> **Task statement**: Bring back every record exactly, except for the pictures, which stay out.

> **Dataset extract**:
********************

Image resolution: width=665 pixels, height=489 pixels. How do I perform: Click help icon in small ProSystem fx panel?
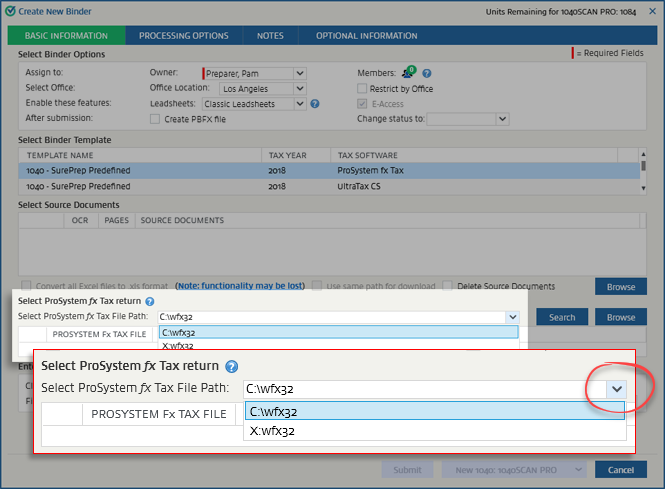click(x=150, y=301)
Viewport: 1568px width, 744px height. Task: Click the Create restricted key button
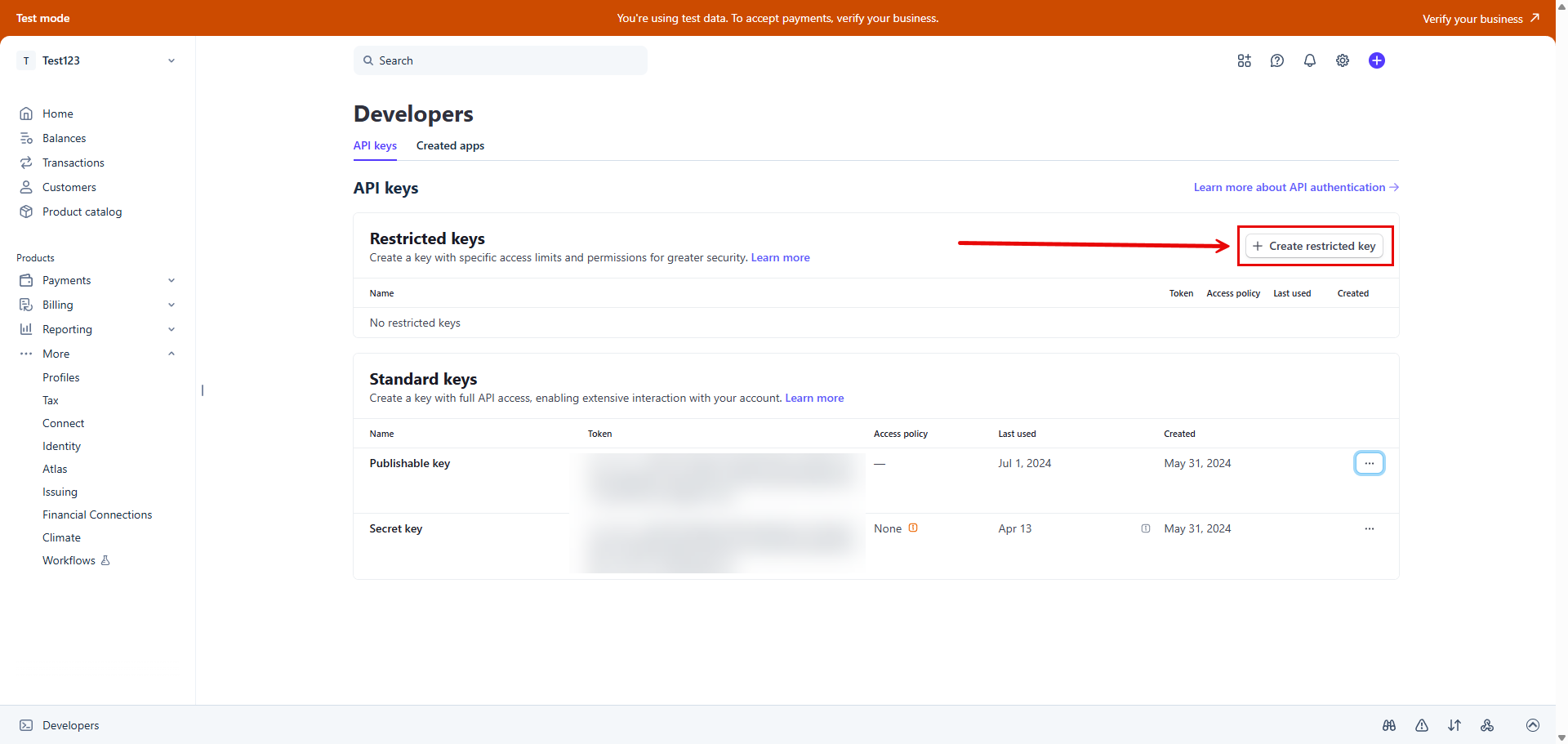pyautogui.click(x=1314, y=246)
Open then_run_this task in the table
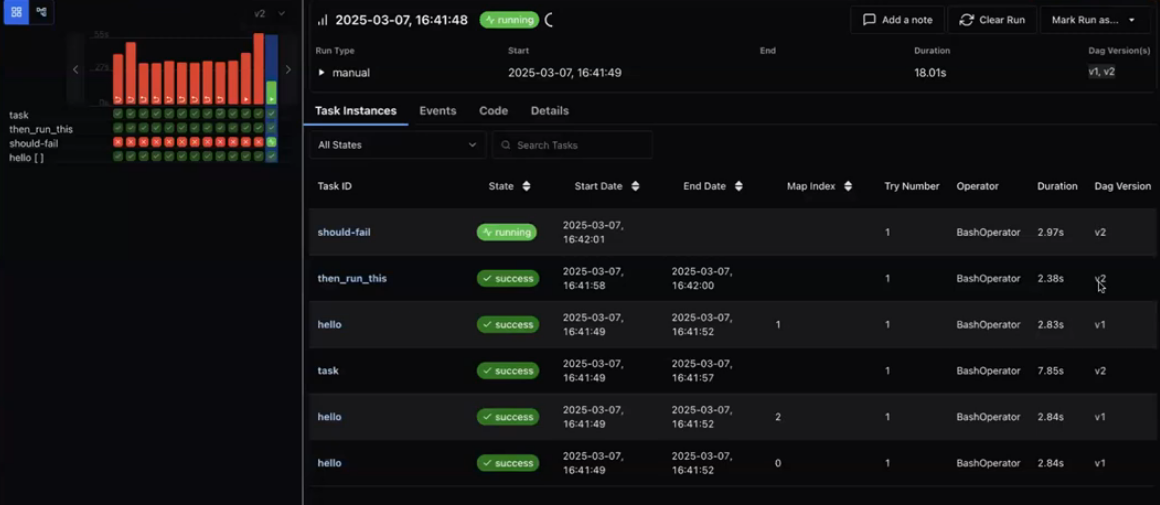The width and height of the screenshot is (1160, 505). point(352,278)
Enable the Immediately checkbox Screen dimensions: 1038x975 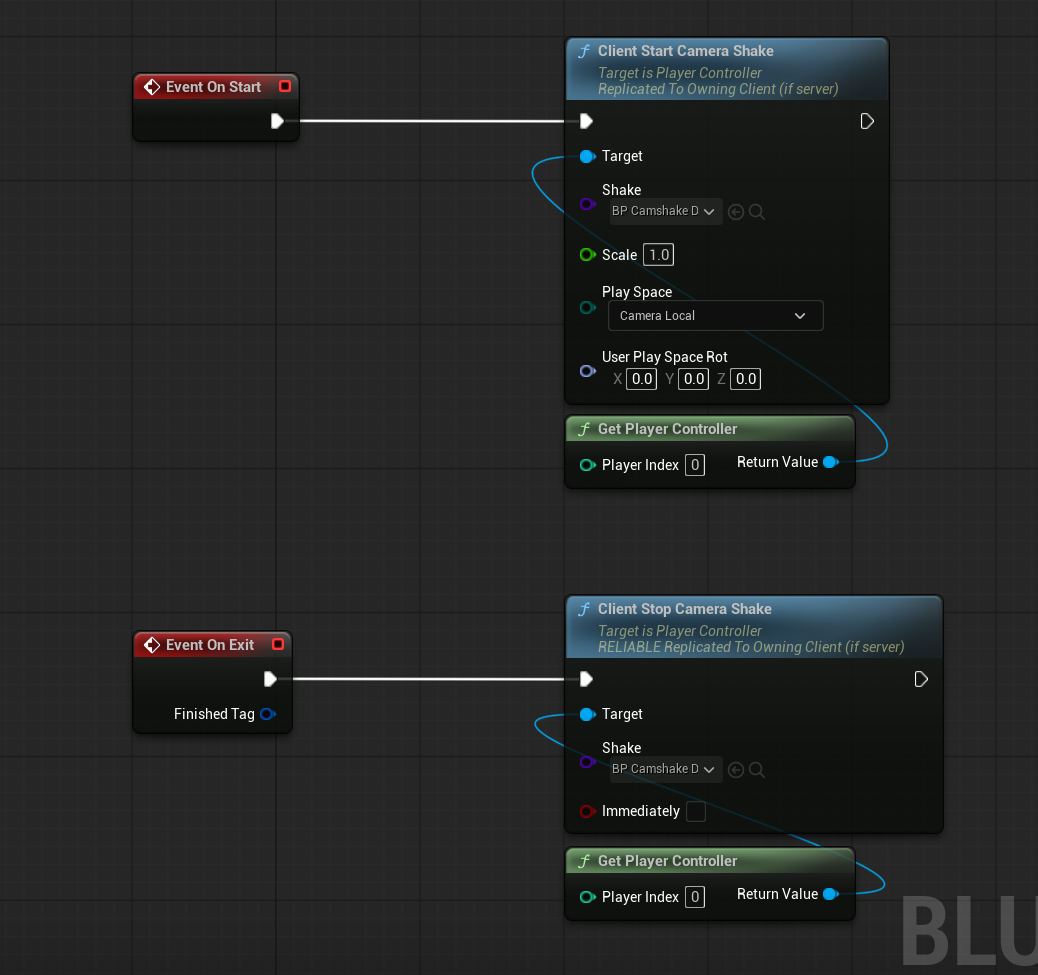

********************

> **Exercise answer**:
Image resolution: width=665 pixels, height=489 pixels. How do I perform: Click help icon in small ProSystem fx panel?
click(x=150, y=301)
Viewport: 1568px width, 744px height. Task: Click the Create restricted key button
pyautogui.click(x=1314, y=246)
Open then_run_this task in the table
The width and height of the screenshot is (1160, 505). point(352,278)
Enable the Immediately checkbox Screen dimensions: 1038x975 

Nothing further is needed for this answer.